Tuesday, January 10, 2006

Creation and the Waters

According to Margaret Barker people in the first temple period understood creation as the Lord’s triumph over the waters of chaos to establish dry land. Just a couple observations here, I’m not really presenting this as any kind of finished thought. In Psalm 29:10 it says “The Lord sits enthroned over the flood…

In Girardian terms the words flood and waters can symbolize violence, mob violence and scapegoat violence. Nuechterlein describes Psalm 69 as “classic psalm of the scapegoat crying out for help”. Particularly of note for our purposes “I have come into deep waters, and the flood sweeps over me…More in number than the hairs of my head are those who hate me without cause; many are those who would destroy me…”. In mythology the image of waters and floods can be a symbol for human violence.

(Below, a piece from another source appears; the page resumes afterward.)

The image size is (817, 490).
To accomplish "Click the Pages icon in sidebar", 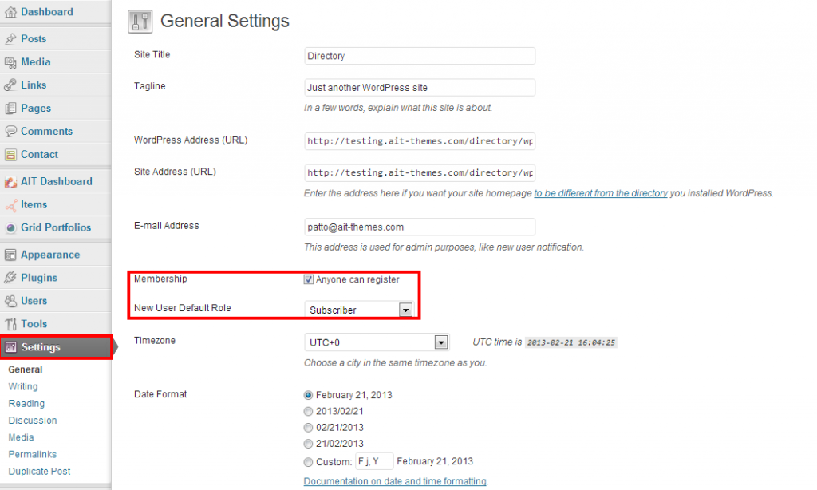I will tap(11, 109).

To finish up, Barker notes that “Jerusalem and its temple, the center of the whole creation, had been established as dry land in the midst of the watery chaos.” She recounts an interesting story from the Babylonian Talmud. According to the story, as she retells it, “waters under Jerusalem were a threat which King David averted by throwing into the waters a potsherd inscribed with the Name.” A potsherd is a piece of broken pottery. I’m seeing images of virgins being thrown into volcanoes here. So taken literally this is a piece of broken pottery with the ineffable Name of the Lord written on it thrown into the deep to push back the waters. Psalm 31:12 mentions broken pottery. Also Psalm 22:15. Apparently the waters subsided 16,000 cubits, and the city was left without a water supply, so King David sang the fifteen Songs of Ascent and brought them back up to 15,000 cubits.

Barker notes that the idea of these “cosmic waters” subdued by the Name underneath the city reappeared in the Book of Revelation as the great harlot seated on many waters. In Revelation 17:15 it says “the waters that you saw, where the harlot is seated, are peoples and multitudes and nations and tongues.”

I don’t have the time for extended analysis on most of this stuff. As the wall on the Walker Art Center says, “bits and pieces put together to present a semblance of a whole.”